* Texte étudié:
Il y a un plan national et local, à l’échelle d’un pays ou d’une collectivité locale en passant par l’entreprise, l’hôpital, les ministères (Santé, Agriculture, Education, Armée, Economie, Transport, Commerce, Energie, Environnement, Affaires étrangères…), etc

Un plan de résilience peut même être utile pour une famille. Ainsi, le chef de famille réfléchit à une situation de perturbation comme un décès brutal, un incendie, une perte d’emploi… Le plan de résilience va permettre de faire face rapidement, avec moins de conséquences, aux difficultés, permettre la prise en charge des besoins élémentaires de la famille et le retour à une situation acceptable.

C’est comme une sorte d’assurance maladie ou une assurance pour voiture. En y souscrivant, on n’est pas certain de l’utiliser, mais il est plus responsable d’en avoir que d’attendre un sinistre pour y penser.

Tout est question d’anticipation. C’est vrai aussi qu’on ne peut pas tout prévoir, car il y a des perturbations imprévisibles. Cependant, il n’est pas inutile de réfléchir sur ce que nous connaissons déjà et les menaces qui sont identifiables. Il s’agit de bâtir des structures solides, des institutions fortes, flexibles et agiles, capables de répondre à des perturbations majeures et, ainsi, satisfaire les besoins de base de la population.
Il ne faut pas attendre une perturbation pour faire un plan de résilience. Si le plan est bien fait, il ressemble à un document de check-up (comme dans un avion avec les pilotes), et les acteurs ont déjà à portée de main un protocole qui leur permet de dérouler leurs actions avec une possibilité de vérifier plus tard les manquements et les failles des intervenants, et en même temps améliorer le plan.

* Données fournies:
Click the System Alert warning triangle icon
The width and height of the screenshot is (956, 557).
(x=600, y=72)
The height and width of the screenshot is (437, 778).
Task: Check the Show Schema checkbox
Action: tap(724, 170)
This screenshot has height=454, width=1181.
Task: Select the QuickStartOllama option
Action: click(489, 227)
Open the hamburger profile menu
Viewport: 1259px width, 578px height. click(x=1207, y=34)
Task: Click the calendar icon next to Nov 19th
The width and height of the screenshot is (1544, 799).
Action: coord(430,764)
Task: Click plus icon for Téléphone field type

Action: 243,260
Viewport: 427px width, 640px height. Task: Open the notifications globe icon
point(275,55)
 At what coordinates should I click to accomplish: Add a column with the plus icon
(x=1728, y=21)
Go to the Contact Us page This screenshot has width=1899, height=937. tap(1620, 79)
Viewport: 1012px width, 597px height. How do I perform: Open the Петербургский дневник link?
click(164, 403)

* Consignes:
- 1) Traduisez en anglais la phrase suivante du texte étudié : « Il ne faut pas attendre une perturbation pour faire un plan de résilience. »
- 2) Recopiez le passage du texte étudié qui commence aux mots « Il ne faut pas » et s'arrête après les mots « améliorer le plan. ».
- 3) Quelles situations de perturbation le texte étudié cite-t-il en exemple pour une famille ? Donnez-les toutes.
Les items ne jouent aucun rôle dans cet exercice.

* Corrigé:
- 1) One should not wait for a disruption to draw up a resilience plan.

- 2)
Il ne faut pas attendre une perturbation pour faire un plan de résilience. Si le plan est bien fait, il ressemble à un document de check-up (comme dans un avion avec les pilotes), et les acteurs ont déjà à portée de main un protocole qui leur permet de dérouler leurs actions avec une possibilité de vérifier plus tard les manquements et les failles des intervenants, et en même temps améliorer le plan.

- 3) un décès brutal, un incendie, une perte d'emploi